== What this task involves ==
The entries below should appear again in your reply, word for word.

[Dataset items]
+ + + +
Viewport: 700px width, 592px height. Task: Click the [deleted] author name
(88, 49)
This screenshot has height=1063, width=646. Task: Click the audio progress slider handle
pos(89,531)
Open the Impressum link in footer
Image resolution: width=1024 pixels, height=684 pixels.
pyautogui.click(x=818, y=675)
+ + + +
== Solution to the exercise ==
Viewport: 700px width, 592px height. Task: Click the [deleted] author name
(88, 49)
This screenshot has height=1063, width=646. Task: Click the audio progress slider handle
pos(89,531)
Open the Impressum link in footer
Image resolution: width=1024 pixels, height=684 pixels.
pyautogui.click(x=818, y=675)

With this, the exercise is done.